But your clients wanted to knock it down?
‘They commissioned me to extend their house in by converting an attached cattle shed. They saw the ruined building, which lay beyond the shed, as an eyesore. Although listed, the couple thought it would be taken down to make way for the new extension. Instead, my suggestion was for a building within a building.’
How did they react?
‘It took me a little while to convince them. But eventually they embraced the concept and it became the driving principle behind the entire scheme. The idea was to retain as much of the ruined building as possible. To insert new structures within its walls and make a clear contrast between the contemporary addition and the original elements. They really enjoyed being a part of the design process, especially when it came to planning the interiors.’
Were there any constraints?
‘As both the house and the ruin are Grade-II listed, it was necessary to gain Listed Building Consent for the alterations. And Scheduled Monument Consent for the ruin. An archaeologist came on site to supervise the build.’

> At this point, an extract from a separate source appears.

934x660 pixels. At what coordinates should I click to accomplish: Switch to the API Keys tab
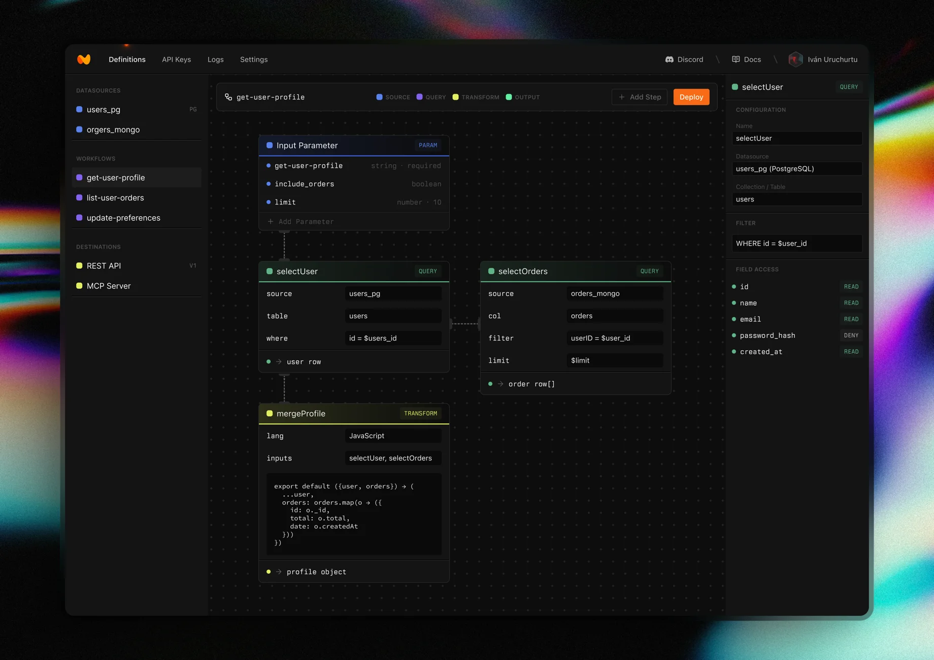click(176, 59)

The extension walls are reclaimed brick. Photo: Johan Dehlin
Tell us about the materials…
‘The parchment factory was built from local stone and red brick. Repairs to the walls were made in brick and stone, all reclaimed from the site, to match. The new- build parts are glass and Corten steel. Their lightweight appearance contrasts with the heavy masonry.’
How did this translate into the interiors?
‘The kitchen is contemporary, ensuring the new elements of the project are clear to see. The remaining structure of the cattle shed and factory serve as testament to the site’s history.’